Mais la satire a-t-elle la même charge, lorsqu’elle vise une religion minoritaire, pratiquée majoritairement par des populations discriminées, déshéritées  ?

HENRI PENA-RUIZ S’en prendre à des personnes ou à des groupes de personnes en raison de leurs origines ou de leurs croyances religieuses relève du racisme, donc du délit. Mais la critique d’une religion vise des idées, des croyances, pas des personnes. Ce n’est pas en établissant le délit de blasphème que l’on résoudra les discriminations qui ferment les portes de l’emploi aux enfants d’immigrés vivant en Seine-Saint-Denis.

Pourquoi le principe de laïcité, qui nous permet, croyants et non-croyants, de vivre ensemble à égalité de droits, est-il tant attaqué  ?

HENRI PENA-RUIZ Tout idéal qui met en cause des privilèges est combattu par les privilégiés. La laïcité ne s’en prend pas aux religions, mais aux privilèges publics des religions. D’ailleurs de grands penseurs croyants ont défendu ce principe. Je pense à Victor Hugo. Chrétien, certes hostile à certaines dérives réactionnaires de l’Église catholique, il a très tôt pris fait et cause pour la laïcité. «  Je veux l’État chez lui et l’Église chez elle  », a-t-il lancé lors du débat à l’Assemblée nationale sur la loi Falloux. C’est la formule impeccable de la séparation de l’Église et de l’État, cinquante-cinq ans avant la loi de 1905. La laïcité n’est pas hostile à la religion comme démarche spirituelle. Mais, dans son souci d’émancipation, elle s’en prend au cléricalisme comme volonté de domination politique.

L’instrumentalisation de la laïcité par l’extrême droite pour voiler son hostilité aux citoyens 
de confession musulmane a détourné la gauche du combat laïque… C’est pourtant un député 
communiste, Étienne Fajon, en 1946, qui a proposé l’introduction de ce principe dans la Constitution. Comment la gauche peut-elle se réapproprier la laïcité  ?

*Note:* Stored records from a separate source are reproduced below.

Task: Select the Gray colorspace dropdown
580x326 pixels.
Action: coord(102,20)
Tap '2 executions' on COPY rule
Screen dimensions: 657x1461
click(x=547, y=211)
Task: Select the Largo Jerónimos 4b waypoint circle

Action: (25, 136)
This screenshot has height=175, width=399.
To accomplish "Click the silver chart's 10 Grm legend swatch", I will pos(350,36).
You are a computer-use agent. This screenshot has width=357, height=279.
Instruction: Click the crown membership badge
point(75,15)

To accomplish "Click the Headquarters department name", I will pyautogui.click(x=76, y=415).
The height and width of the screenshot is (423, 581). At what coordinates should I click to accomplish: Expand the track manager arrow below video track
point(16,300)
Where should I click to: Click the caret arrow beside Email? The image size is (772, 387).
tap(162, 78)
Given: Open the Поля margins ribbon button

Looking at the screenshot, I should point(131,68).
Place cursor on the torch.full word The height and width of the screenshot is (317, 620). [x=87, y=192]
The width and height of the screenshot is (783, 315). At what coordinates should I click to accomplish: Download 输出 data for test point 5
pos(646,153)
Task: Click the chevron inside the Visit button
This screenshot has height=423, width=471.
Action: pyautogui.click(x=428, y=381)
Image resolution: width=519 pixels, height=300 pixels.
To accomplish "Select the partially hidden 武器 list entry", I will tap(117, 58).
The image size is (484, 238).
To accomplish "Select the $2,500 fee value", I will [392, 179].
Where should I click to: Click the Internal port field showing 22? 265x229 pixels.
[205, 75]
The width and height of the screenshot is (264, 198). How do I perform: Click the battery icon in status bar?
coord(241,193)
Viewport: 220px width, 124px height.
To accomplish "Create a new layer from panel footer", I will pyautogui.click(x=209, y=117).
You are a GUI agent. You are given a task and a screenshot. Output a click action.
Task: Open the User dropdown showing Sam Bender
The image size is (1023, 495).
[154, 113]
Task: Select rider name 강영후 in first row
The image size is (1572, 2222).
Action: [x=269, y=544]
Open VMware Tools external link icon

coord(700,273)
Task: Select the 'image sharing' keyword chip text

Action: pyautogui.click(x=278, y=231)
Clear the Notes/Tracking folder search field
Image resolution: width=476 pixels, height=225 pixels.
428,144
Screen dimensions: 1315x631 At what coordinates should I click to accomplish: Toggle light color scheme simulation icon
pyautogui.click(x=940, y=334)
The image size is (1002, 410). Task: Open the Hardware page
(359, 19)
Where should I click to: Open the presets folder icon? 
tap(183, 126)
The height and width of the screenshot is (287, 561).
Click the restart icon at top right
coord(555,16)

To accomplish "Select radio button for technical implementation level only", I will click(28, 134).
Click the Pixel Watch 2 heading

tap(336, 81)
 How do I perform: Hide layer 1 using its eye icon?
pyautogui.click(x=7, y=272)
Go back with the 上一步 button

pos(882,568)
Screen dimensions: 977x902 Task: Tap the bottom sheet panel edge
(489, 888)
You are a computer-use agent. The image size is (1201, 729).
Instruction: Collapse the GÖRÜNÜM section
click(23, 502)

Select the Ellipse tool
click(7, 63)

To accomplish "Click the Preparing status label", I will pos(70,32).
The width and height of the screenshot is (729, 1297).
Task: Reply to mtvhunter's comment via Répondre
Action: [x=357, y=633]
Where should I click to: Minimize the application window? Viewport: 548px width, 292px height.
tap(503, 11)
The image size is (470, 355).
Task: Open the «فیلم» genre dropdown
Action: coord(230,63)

HENRI PENA-RUIZ Seule une partie de la gauche a abandonné le combat laïque. Essentiellement au Parti socialiste, dans la deuxième gauche qui, par clientélisme électoral ou par approche compassionnelle, a corrompu, perverti le principe de laïcité. Quant à Marine Le Pen et au Front national, ils ne sauraient en aucun cas se réclamer du combat laïque. Les récentes déclarations de Jean-Marie Le Pen sont d’ailleurs claires. Il affirme que sa fille n’a utilisé la notion de laïcité que de façon «  contingente  ». Bruno Gollnisch, numéro 2 du Front national, s’est opposé de toutes ses forces au Parlement européen à un amendement d’une eurodéputée portugaise reconnaissant le droit à l’IVG pour toutes les femmes d’Europe. Il l’a fait en accord avec la commission des Conférences épiscopales de l’Union européenne. Je n’ai jamais entendu le Front national s’en prendre au concordat d’Alsace-Moselle, qui fait peser sur les contribuables le salariat des prêtres, des rabbins et des pasteurs. Ni au délit de blasphème toujours en vigueur dans cette région en vertu d’une loi allemande. Le Front national n’a jamais demandé l’abrogation de la loi Debré du 31 décembre 1959, qui organise le financement public d’écoles privées religieuses. Marine Le Pen n’incarne donc pas une figure de la laïcité, elle instrumentalise l’invocation de la laïcité, et non pas la laïcité elle-même, pour déguiser son rejet d’une partie de la population française.

Quatre millions de personnes ont marché le 11 janvier pour défendre la liberté d’expression. Le débat politique se concentre pourtant sur les réponses sécuritaires…

HENRI PENA-RUIZ Une politique sécuritaire n’est légitime que lorsqu’elle s’articule à une politique de prévention. L’insécurité est toujours l’effet d’une cause sociale. Tant que l’on ne combat pas cette cause sociale, on ne peut prétendre combattre l’insécurité. Lorsque Nicolas Sarkozy prétendait répondre à l’aspiration à la sécurité en mettant un policier à chaque coin de rue, il faisait fausse route. Les «  zones de non-droit  » sont d’abord des zones sans services publics, sans emplois, où la désindustrialisation a permis aux économies parallèles et à la criminalité de prospérer. Plus que de répression, ces territoires ont besoin de lien social. Or on ne retisse le lien social qu’en reconstruisant une économie humaine, créatrice d’emplois et capable de rompre avec la concentration de la richesse à un pôle et de la pauvreté à un autre.